=== RECORD EXTRACTS ===
○ ○ ○ ○

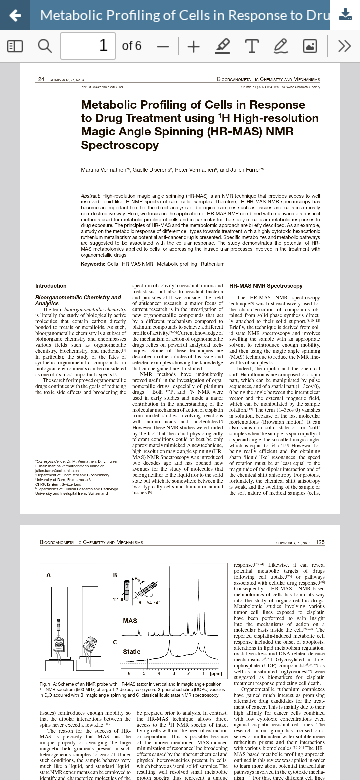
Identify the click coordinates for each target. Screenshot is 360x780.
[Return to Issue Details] (15, 15)
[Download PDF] (345, 15)
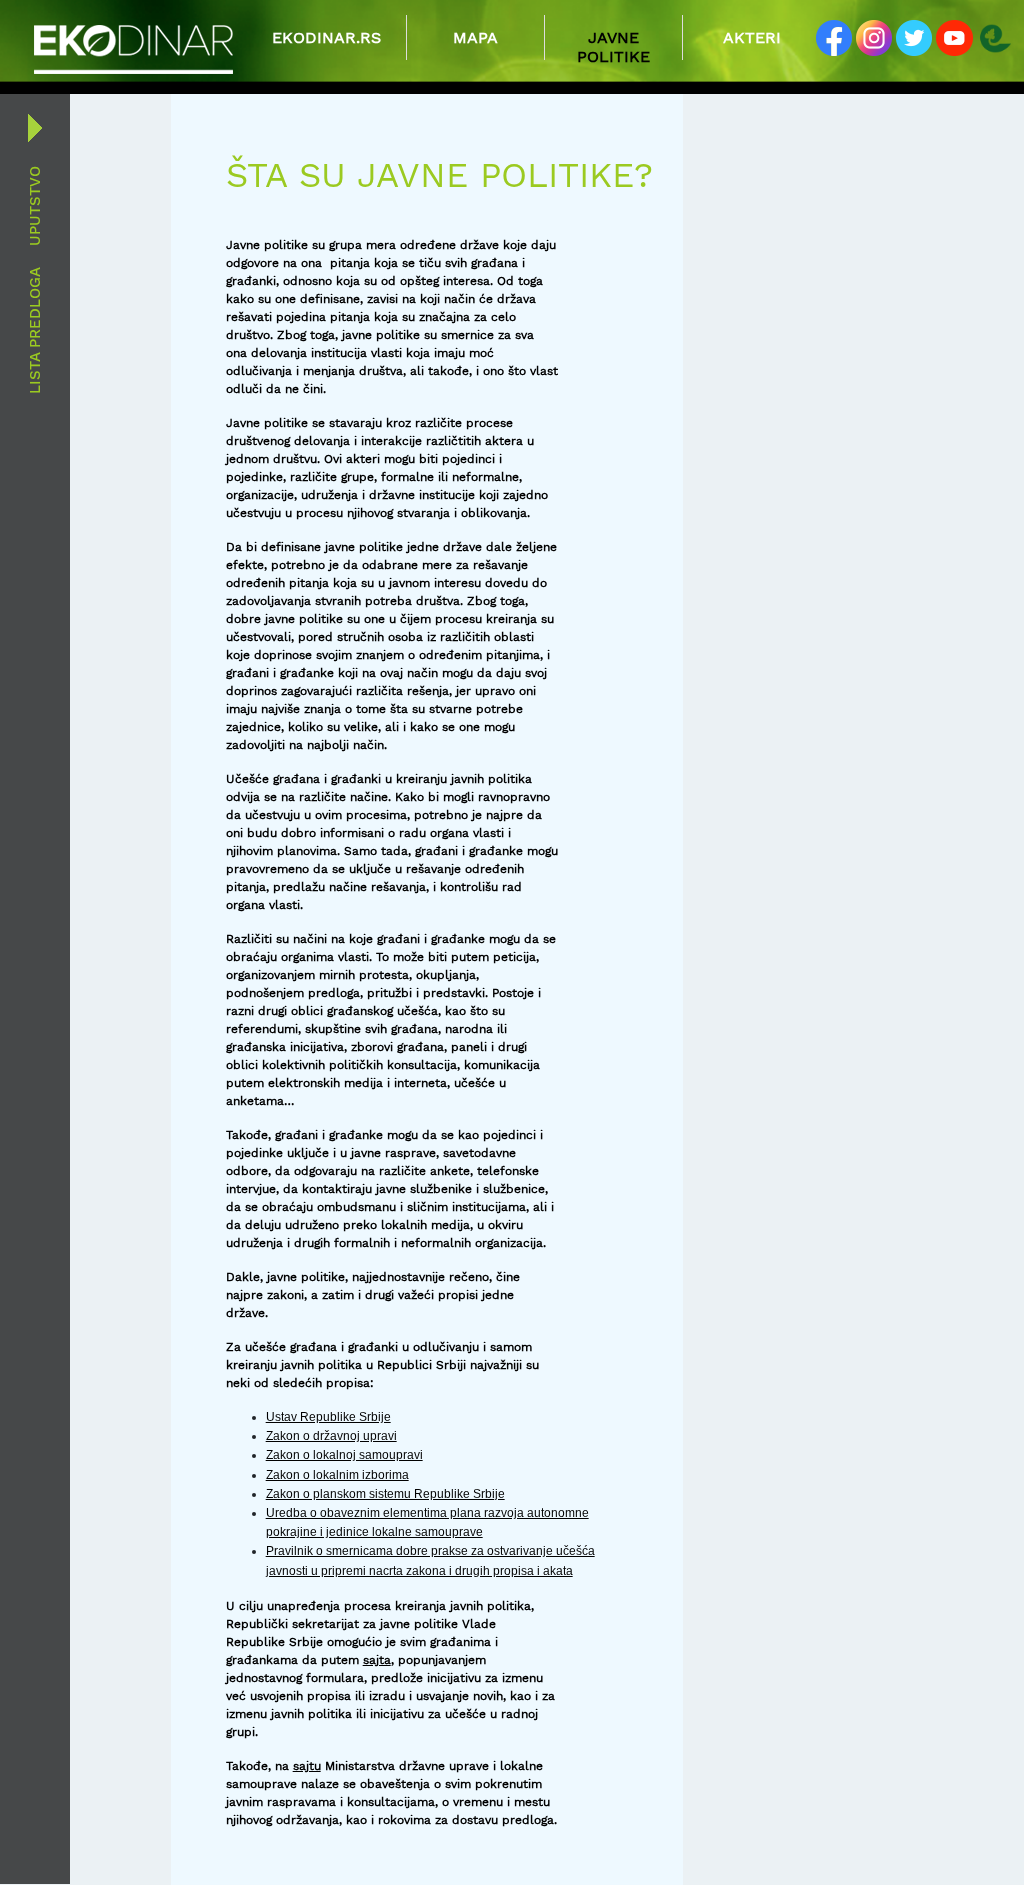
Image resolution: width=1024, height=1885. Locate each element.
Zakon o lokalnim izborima (337, 1475)
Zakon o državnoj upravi (331, 1436)
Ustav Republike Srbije (328, 1417)
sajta (377, 1660)
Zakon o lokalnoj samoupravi (344, 1455)
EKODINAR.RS (321, 37)
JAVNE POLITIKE (613, 47)
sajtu (307, 1766)
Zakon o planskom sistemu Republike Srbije (385, 1494)
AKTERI (752, 37)
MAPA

○ ○ ○ ○

=== WHAT YOU WILL DO ===
Print again the lines of the entries above that fall between the line holding "Image resolution: width=1024, height=1885." and the line holding "EKODINAR.RS (321, 37)", inclusive, exactly as they stand.

=== EXERCISE RESPONSE ===
Image resolution: width=1024, height=1885. Locate each element.
Zakon o lokalnim izborima (337, 1475)
Zakon o državnoj upravi (331, 1436)
Ustav Republike Srbije (328, 1417)
sajta (377, 1660)
Zakon o lokalnoj samoupravi (344, 1455)
EKODINAR.RS (321, 37)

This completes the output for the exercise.